L’Iran ha beneficiato della de-baathizzazione ma non riesce ad essere nume tutelare della maggioranza sciita. La Repubblica Islamica si attribuisce (art.154 Cost.) la missione di supportare gli oppressi (mustaḍʿafūn) contro gli oppressori (mustakbirūn) ovunque nel Mondo ed è in Iraq con questo pretesto.

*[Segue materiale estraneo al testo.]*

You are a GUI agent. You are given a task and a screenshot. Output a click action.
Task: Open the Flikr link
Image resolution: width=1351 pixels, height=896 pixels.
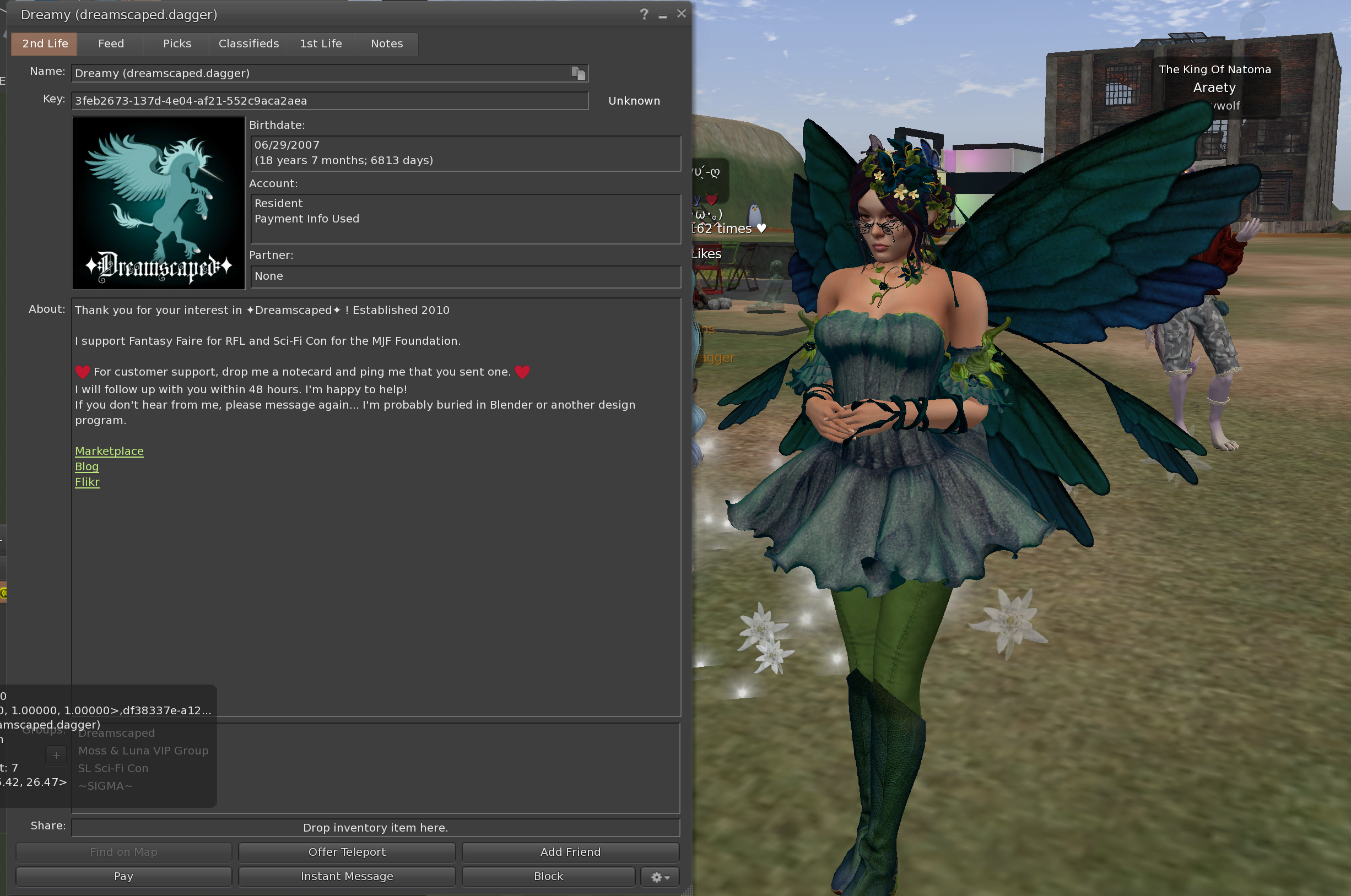(x=88, y=482)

A questa visione si oppone, fra altri, la Scuola di Najaf, sciita come l’Iran, interprete di una teoria del (diremmo noi) diritto pubblico che legittima l’indipendenza e la Costituzione dell’Iraq. L’ Āyatollāh al Sistani è capo di quella Scuola. Persiano, giurista-teologo politicamente influentissimo nonostante le apparenze, è stato dopo il Presidente Salih il primo ad essere visitato dal Papa. L’Iran non è favorevole.

Francesco si è presentato come rappresentante di una comunità di oppressi, di mustaḍʿafūn appunto, puntando quindi su tema caro allo sciismo che si legittima sul martirio di ‘Ali e della sua famiglia (“sono qui per la Croce”), ma si rivolge a uno sciismo alterativo al Khomeinismo. Sceglie un interlocutore non istituzionale che ostacola un Iran col quale la Santa Sede ha risalenti relazioni diplomatiche.

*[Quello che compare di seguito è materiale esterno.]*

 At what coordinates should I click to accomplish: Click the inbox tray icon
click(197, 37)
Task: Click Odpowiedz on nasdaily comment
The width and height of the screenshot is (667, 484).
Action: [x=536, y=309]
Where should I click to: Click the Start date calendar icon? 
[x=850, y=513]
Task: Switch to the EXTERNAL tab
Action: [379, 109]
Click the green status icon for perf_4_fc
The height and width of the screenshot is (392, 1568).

Le dichiarazioni rilasciate a seguito della visita ne confermano l’importanza. Il punto vero – del viaggio – è la legittimazione dei cristiani a vivere in Iraq godendo di pieni diritti costituzionali: la parte fondamentale della frase è la seconda, data la qualificazione giuridica di “protetti” che i monoteisti (compartecipi imperfetti della rivelazione divina) hanno nel contesto del diritto islamico.

Possono i cristiani tornare se se ne sono andati? Francesco ha visitato quella Ur che Giovanni Paolo non vide, ma lo ha fatto solo dopo aver incassato la opinio positiva di Sistani, una specie di fatwā ridotta ed informale che lo legittima, muove forze nella società e in certi luoghi del potere iracheno e forse mobiliterà voti utili a costruire governi duraturi.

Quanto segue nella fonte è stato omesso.